Passage shown:

▬▬▬▬▬▬▬▬▬▬

MockHTTPinC is a C library that helps testing HTTP client code.
The library provides:
- a HTTP server that can be instructed to handle requests in certain ways: returning a prebaked response, abort the connection etc.
- support for both HTTP/1.0 and HTTP/1.1 including pipelining and chunked encoding
- macro's to make writing expectations and verifying the results straightforward
- strong HTTPS support: full SSL/TLS handshake, client certificates and session renegotiation
- SSL tunnel support
The library will provide (but does not at this time):
- a simple HTTP proxy
- SSL session resumption
- Basic and Digest authentication
- Deflate/GZip content encoding support
MockHTTPinC does not come with or mandate the use of a specific unit test framework. Instead it should integrate fine with the unit test framework your project is currently using.
MockHTTPinC is currently used by the serf project (See the project page at google code ). Serf is a high performance http client library, the MockHTTPinC project was originally started to test all of its features. As a consequence, the current feature set of MockHTTPinC is focussed on low-level testing (the http client library) and not so on higher-level testing (the application using the http client library). This will improve in the future.

▬▬▬▬▬▬▬▬▬▬

Stored data
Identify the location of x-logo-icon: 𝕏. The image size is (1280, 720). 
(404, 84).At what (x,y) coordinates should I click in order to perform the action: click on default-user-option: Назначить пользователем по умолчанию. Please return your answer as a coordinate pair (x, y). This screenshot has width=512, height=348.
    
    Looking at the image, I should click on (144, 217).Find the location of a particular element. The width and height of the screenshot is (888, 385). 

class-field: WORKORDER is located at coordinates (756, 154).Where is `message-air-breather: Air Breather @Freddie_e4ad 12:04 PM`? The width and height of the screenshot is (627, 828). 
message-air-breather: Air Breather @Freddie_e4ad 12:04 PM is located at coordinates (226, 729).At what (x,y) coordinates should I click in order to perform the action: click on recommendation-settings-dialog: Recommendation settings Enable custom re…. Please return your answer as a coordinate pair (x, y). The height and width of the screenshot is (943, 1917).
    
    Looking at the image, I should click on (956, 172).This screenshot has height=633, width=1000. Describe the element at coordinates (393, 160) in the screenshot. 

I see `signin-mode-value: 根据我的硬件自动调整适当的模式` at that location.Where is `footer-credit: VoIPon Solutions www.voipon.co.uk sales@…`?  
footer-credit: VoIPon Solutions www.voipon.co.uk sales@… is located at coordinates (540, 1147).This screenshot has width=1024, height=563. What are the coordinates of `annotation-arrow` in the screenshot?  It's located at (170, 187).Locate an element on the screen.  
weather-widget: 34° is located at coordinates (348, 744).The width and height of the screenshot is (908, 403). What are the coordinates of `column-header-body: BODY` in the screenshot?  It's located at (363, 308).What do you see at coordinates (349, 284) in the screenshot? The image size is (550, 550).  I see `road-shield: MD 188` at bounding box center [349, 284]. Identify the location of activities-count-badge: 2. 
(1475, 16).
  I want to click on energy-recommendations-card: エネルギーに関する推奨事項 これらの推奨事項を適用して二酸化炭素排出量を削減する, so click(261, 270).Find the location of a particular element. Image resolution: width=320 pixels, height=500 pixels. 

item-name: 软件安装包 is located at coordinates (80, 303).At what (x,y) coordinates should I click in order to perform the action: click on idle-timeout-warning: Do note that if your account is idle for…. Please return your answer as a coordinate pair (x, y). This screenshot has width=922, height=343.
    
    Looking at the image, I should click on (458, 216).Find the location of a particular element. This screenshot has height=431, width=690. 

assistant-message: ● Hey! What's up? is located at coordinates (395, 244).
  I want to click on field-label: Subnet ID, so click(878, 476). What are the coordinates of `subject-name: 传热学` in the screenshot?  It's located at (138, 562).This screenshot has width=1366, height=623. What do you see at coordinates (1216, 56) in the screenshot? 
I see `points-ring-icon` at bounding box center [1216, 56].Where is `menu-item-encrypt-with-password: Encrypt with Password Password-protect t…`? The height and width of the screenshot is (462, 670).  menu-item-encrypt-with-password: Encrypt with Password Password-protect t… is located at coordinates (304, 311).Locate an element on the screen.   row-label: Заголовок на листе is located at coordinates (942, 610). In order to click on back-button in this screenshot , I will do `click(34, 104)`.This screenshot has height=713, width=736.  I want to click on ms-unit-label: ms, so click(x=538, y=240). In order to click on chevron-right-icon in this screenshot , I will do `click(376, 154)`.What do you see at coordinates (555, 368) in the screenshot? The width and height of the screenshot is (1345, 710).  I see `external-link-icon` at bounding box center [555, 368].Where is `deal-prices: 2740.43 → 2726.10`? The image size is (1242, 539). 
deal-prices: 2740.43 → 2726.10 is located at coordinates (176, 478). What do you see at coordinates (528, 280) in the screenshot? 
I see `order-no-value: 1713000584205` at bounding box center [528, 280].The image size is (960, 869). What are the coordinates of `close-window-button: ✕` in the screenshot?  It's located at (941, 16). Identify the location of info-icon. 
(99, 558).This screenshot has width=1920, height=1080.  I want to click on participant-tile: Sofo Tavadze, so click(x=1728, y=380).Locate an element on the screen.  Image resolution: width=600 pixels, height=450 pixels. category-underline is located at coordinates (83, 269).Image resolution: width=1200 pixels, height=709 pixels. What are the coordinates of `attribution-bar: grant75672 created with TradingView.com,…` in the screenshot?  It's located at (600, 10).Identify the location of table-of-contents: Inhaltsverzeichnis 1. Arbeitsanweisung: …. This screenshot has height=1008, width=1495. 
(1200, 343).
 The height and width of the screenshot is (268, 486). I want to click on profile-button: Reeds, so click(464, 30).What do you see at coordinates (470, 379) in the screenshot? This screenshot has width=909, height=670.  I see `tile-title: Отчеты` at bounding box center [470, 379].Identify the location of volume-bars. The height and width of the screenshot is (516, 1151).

▬▬▬▬▬▬▬▬▬▬

Exercise directions:
Answer these questions using the MockHTTPinC description.
(a) Which two HTTP versions does the library support?
(b) Which kinds of authentication will the library provide but do not exist yet?
(c) Which project currently uses MockHTTPinC?

Reply to the exercise:
(a) HTTP/1.0 and HTTP/1.1.
(b) Basic and Digest authentication.
(c) The serf project.